We kept hiking up and had incredibly limited visibility. Before we knew it we were hiking up a knife-edge ridge alongside Glisan Glacier. We realized at that point that we were on a secondary climbing route and no longer on the McNeil Point trail. 

We were totally socked in coming back down the mountain. Check out what McNeil Shelter looks like now!

We didn't see a whole lot of wildlife on our hike, but we did happen upon a flock of grouse.

And finding the right trails back became a much more significant challenge...

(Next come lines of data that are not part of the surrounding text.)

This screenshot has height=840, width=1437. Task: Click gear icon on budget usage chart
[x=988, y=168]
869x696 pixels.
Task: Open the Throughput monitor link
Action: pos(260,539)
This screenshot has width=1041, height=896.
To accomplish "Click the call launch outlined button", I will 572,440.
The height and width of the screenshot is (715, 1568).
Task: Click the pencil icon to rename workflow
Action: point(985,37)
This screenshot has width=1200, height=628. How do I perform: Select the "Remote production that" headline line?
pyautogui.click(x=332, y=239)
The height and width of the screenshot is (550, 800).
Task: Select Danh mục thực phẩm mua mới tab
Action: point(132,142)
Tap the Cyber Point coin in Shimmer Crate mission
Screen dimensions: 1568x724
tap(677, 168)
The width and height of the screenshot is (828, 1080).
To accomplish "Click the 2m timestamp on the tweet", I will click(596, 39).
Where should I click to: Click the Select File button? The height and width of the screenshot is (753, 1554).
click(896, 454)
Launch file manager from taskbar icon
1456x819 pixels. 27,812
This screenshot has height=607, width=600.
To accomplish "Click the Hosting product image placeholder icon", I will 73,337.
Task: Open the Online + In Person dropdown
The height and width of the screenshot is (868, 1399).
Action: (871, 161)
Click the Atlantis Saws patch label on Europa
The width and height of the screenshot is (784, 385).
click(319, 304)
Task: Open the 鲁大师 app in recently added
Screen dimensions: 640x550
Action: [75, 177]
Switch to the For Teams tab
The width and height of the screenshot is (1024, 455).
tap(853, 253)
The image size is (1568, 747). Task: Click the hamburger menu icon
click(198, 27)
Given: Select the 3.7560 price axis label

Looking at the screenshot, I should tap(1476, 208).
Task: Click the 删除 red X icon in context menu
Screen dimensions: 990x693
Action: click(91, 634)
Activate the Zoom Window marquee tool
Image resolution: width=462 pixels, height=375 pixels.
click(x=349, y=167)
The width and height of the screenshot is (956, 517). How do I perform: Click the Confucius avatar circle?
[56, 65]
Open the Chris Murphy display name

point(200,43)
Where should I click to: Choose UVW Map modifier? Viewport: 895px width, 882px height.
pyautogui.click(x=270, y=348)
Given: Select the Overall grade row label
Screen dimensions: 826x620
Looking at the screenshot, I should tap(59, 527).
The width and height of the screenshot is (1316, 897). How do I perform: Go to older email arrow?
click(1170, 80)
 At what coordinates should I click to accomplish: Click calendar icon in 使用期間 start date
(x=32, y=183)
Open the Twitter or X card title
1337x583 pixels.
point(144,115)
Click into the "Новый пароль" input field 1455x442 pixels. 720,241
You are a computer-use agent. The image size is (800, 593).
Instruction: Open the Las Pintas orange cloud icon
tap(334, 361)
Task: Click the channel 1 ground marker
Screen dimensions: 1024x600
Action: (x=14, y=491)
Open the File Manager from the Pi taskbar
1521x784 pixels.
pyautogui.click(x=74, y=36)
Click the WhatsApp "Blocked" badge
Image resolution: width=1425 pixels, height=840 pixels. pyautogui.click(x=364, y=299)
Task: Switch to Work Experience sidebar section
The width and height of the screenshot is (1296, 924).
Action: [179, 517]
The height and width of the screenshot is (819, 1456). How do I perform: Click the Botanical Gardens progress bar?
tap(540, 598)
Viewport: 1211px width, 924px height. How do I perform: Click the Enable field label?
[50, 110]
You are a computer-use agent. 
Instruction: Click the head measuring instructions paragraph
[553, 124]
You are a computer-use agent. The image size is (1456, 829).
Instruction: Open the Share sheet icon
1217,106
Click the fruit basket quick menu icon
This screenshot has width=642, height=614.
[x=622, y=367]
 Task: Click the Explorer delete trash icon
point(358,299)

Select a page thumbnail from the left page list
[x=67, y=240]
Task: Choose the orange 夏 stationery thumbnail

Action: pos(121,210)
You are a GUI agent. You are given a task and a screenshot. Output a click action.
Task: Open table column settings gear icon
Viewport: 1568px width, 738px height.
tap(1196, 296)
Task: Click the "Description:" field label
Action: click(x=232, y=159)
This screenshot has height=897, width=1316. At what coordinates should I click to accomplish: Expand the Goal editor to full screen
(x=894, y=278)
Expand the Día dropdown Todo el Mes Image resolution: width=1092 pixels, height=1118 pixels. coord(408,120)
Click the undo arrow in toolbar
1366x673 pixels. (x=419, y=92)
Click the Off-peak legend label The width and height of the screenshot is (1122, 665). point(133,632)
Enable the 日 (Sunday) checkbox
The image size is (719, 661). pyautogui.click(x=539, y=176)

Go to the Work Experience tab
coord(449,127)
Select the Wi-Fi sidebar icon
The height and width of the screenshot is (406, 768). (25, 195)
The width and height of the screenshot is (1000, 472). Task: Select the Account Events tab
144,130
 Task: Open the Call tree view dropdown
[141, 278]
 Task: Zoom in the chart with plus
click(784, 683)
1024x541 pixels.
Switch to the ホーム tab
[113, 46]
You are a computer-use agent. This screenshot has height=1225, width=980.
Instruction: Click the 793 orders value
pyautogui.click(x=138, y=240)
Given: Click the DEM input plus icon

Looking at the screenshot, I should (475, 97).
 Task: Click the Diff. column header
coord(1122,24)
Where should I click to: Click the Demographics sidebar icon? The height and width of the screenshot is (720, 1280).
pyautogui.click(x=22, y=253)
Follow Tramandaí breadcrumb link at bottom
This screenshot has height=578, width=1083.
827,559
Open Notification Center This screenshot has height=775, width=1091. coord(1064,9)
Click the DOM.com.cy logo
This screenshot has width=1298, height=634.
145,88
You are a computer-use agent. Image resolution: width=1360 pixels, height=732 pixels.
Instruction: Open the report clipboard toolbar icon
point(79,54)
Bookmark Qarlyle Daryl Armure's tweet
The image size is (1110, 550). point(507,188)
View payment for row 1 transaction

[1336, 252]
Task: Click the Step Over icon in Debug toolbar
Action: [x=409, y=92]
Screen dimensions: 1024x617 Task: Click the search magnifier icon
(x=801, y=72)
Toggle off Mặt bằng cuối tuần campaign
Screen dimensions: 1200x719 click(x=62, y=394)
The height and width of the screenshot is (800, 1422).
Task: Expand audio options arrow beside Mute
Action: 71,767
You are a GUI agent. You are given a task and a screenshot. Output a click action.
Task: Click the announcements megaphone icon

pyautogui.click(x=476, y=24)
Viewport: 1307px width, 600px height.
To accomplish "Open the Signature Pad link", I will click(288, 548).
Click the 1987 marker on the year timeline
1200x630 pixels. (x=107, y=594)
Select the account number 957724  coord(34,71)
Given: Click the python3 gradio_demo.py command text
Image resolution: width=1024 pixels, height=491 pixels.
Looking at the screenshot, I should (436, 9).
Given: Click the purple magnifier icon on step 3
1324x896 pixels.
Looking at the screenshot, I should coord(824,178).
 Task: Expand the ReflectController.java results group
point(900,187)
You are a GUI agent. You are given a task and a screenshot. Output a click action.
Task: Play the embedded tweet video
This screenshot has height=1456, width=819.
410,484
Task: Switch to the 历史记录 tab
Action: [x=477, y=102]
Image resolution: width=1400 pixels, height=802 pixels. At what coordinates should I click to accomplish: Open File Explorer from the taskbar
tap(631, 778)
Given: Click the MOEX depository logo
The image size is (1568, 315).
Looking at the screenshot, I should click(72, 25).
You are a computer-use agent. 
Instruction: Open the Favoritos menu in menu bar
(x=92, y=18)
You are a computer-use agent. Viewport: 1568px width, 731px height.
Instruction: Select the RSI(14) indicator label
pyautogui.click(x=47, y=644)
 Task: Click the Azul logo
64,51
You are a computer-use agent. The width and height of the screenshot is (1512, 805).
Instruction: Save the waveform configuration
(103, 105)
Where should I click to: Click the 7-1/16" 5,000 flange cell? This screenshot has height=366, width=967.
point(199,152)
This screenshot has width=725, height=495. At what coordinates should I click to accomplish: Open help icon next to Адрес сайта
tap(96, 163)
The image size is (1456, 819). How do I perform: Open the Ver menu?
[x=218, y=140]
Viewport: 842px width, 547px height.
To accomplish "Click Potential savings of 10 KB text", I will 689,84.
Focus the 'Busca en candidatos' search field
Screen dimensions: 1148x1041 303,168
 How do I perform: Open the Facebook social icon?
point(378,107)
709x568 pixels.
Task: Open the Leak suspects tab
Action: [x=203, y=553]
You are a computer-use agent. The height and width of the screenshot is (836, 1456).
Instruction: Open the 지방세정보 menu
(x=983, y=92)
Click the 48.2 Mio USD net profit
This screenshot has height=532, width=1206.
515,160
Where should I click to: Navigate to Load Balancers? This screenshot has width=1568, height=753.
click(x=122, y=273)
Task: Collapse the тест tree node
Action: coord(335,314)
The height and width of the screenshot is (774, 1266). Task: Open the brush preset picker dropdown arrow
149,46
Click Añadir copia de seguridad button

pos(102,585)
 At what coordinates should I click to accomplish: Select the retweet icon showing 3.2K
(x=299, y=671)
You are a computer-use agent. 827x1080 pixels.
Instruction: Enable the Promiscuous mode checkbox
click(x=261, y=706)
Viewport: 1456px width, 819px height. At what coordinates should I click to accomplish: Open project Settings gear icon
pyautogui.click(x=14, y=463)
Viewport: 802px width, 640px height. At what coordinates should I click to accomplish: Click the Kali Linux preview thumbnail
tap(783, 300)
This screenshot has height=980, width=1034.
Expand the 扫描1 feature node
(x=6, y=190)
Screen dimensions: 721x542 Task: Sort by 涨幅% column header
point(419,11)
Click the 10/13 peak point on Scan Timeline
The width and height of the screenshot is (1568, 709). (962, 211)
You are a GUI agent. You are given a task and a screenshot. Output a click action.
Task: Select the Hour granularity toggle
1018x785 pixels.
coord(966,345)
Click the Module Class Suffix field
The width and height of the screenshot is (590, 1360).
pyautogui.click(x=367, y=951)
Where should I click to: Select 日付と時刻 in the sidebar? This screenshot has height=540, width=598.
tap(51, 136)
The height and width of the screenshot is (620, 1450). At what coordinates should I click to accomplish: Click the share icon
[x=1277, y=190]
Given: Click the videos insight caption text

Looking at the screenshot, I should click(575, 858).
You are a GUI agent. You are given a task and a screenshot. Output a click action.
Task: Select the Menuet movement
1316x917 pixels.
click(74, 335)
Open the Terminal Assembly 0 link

But we made it through, no problem. We recognized landmarks and moved along at a good pace. 

Yay Ladd Creek again!
On our return, we re-entered the etherial forest. This area seriously transmitted such an intensely haunted, melancholy feeling. While it was a bit of a bummer we didn't get more views of the mountain, I did really like that we got a chance to hike through the shrouded forest. 

And at the end of the day, the clouds cleared and the mountain showed itself. I can't believe how incredibly awesome this mountain is, it looks more like a beautiful painting rather then a gigantic volcanic rock formation covered in glaciers. 

It took us forever to hike out back to the trailhead, and then it took a while to drive out of the woods. When we finally got back onto 26, dusk was in full effect and the sunset was a fiery orb on the bottom of our windshield. 

I took a ton of pictures on this hike, if you are interested in seeing more photos you can view them here on my Flickr account


Richard Campbell said...

That sure was a fun hike, thanks.

Anonymous said...

Thanks for sharing such an excellent hike, I'm planning on doing it soon. How long did the entire trip take you? How far is it up to McNeil point from Eden Park 600H?